Broadly speaking, the government may breach a plea agreement in two ways. First, it can breach the agreement's express terms by doing something that it promised not to do, see, e.g., Santobello, 404 U.S. at 262 (finding breach when government promised to make no sentencing recommendation but did so), or failing to do something that it promised to do, see, e.g., Velez Carrero, 77 F.3d at 11-12 (finding breach when government promised to oppose an offense level adjustment but instead "ma[de] no suggestion to the court" as to a potential adjustment).

Second, even when the government is in "technical compliance" with the plea agreement's express terms, the prosecutor's actions may implicitly "undercut" the deal. United States v. Almonte-Nunez, 771 F.3d 84, 89, 90 (1st Cir. 2014). As we have often stated, the government may not merely pay "lip service" to the plea agreement, "reaffirm[ing] a promise to the defendant out of one side of [its] mouth" but "try[ing] to subvert it out of the other side." Id. at 91. After all, "as in all contracts, plea agreements are accompanied by an implied obligation of good faith and fair dealing." Frazier, 340 F.3d at 11 (quoting United States v. Ahn, 231 F.3d 26, 35-36 (D.C. Cir. 2000)); see also Cortes-Lopez, 101 F.4th at 128 ("[T]he defendant is entitled to both the 'benefit of the bargain struck in the plea deal and to the good faith of the prosecutor.'" (quoting United States v. Lessard, 35 F.4th 37, 42 (1st Cir. 2022))).

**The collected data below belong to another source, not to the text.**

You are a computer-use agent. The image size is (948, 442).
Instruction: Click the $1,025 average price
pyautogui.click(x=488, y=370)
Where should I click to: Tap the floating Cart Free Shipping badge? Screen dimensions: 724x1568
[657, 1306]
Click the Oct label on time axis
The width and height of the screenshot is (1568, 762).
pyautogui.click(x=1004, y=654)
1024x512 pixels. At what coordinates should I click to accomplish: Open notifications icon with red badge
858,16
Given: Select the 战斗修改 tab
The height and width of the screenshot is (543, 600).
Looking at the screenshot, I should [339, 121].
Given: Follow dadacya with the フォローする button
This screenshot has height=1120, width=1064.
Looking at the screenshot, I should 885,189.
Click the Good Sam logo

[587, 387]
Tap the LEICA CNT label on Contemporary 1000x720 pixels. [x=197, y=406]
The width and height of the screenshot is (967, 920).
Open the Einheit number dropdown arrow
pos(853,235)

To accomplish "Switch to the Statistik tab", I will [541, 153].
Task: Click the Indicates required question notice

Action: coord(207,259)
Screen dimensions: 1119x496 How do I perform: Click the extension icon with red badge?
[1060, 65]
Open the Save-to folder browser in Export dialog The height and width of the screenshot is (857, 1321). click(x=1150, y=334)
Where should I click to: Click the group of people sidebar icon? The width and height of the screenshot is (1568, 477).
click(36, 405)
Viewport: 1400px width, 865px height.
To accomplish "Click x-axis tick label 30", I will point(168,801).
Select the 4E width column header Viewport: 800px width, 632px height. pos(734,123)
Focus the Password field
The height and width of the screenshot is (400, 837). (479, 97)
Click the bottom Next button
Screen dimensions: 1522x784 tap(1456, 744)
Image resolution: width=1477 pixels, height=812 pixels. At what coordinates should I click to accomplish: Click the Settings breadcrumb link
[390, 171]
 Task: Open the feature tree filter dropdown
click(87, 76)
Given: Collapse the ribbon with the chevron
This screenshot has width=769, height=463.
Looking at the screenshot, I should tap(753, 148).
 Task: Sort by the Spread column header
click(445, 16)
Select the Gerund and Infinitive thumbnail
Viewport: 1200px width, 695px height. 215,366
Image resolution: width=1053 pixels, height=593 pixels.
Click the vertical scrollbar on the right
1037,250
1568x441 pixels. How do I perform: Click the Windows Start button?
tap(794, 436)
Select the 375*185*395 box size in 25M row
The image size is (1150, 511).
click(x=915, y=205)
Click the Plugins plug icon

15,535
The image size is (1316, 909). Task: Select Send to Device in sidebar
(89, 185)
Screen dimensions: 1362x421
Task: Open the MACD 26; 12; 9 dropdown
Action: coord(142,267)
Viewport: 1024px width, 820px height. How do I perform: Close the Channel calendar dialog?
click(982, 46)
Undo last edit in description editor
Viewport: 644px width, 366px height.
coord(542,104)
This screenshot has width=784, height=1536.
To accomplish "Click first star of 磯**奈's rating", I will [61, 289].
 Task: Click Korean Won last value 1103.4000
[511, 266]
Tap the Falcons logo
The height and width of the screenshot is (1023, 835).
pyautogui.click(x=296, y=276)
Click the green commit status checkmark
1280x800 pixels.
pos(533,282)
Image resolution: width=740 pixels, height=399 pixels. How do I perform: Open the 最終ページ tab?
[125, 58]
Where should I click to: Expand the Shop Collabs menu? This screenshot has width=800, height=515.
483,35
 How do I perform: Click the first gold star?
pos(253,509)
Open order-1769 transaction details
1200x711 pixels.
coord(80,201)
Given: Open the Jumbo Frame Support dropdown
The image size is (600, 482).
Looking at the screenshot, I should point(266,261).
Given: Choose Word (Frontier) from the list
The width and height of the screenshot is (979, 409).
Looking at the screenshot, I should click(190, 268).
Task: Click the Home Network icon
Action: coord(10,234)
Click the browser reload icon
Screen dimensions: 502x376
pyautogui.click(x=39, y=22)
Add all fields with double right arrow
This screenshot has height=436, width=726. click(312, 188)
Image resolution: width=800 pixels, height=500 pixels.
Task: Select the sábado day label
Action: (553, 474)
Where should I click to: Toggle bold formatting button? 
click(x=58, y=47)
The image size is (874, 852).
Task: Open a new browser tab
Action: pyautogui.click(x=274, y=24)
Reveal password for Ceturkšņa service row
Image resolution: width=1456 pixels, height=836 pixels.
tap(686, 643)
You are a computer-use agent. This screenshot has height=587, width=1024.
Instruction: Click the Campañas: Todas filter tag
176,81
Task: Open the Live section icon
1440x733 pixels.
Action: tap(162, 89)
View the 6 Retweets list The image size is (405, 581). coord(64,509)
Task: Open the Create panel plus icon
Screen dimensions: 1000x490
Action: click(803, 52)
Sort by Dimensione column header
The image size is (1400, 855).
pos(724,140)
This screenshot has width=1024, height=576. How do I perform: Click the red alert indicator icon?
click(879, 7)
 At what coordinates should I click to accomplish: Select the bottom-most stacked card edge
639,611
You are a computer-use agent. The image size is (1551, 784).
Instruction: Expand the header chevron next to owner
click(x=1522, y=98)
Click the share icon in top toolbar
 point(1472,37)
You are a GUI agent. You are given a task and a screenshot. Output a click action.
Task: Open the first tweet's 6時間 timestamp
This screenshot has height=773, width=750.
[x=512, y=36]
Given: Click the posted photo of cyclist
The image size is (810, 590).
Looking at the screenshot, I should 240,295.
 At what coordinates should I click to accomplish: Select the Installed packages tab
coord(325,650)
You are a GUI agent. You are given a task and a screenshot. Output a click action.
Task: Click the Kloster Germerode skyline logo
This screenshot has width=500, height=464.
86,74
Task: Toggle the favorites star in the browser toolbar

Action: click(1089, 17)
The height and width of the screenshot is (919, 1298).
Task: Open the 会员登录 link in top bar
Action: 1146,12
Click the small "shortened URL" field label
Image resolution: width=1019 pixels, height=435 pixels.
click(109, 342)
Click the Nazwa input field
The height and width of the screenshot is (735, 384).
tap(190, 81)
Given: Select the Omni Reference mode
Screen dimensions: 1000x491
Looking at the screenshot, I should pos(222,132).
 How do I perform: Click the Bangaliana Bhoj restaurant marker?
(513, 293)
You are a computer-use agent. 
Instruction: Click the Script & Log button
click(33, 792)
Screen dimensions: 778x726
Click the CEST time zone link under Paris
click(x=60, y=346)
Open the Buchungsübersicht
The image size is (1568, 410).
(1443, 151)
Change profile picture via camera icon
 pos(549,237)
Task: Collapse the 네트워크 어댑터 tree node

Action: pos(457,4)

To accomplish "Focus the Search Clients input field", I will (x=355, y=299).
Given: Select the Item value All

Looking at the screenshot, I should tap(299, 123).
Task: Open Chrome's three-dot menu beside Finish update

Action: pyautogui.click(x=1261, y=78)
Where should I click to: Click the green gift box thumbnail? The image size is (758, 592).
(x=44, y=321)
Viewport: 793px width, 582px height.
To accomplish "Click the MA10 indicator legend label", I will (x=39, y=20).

While there is no "magic formula" for evaluating claims of breach, United States v. Gonczy, 357 F.3d 50, 54 (1st Cir. 2004), the government's "overall conduct must be reasonably consistent with making [the agreed-upon] recommendation, rather than the reverse," United States v. Canada, 960 F.2d 263, 269 (1st Cir. 1992). Put another way, we must examine the "net effect of the government's behavior" to determine whether, on balance, it has "undermine[d] the benefit of the bargain." Cortes-Lopez, 101 F.4th at 128 (internal quotation marks omitted) (quoting Frazier, 340 F.3d at 10). We thus must examine the totality of the circumstances in a case-by-case approach. Id.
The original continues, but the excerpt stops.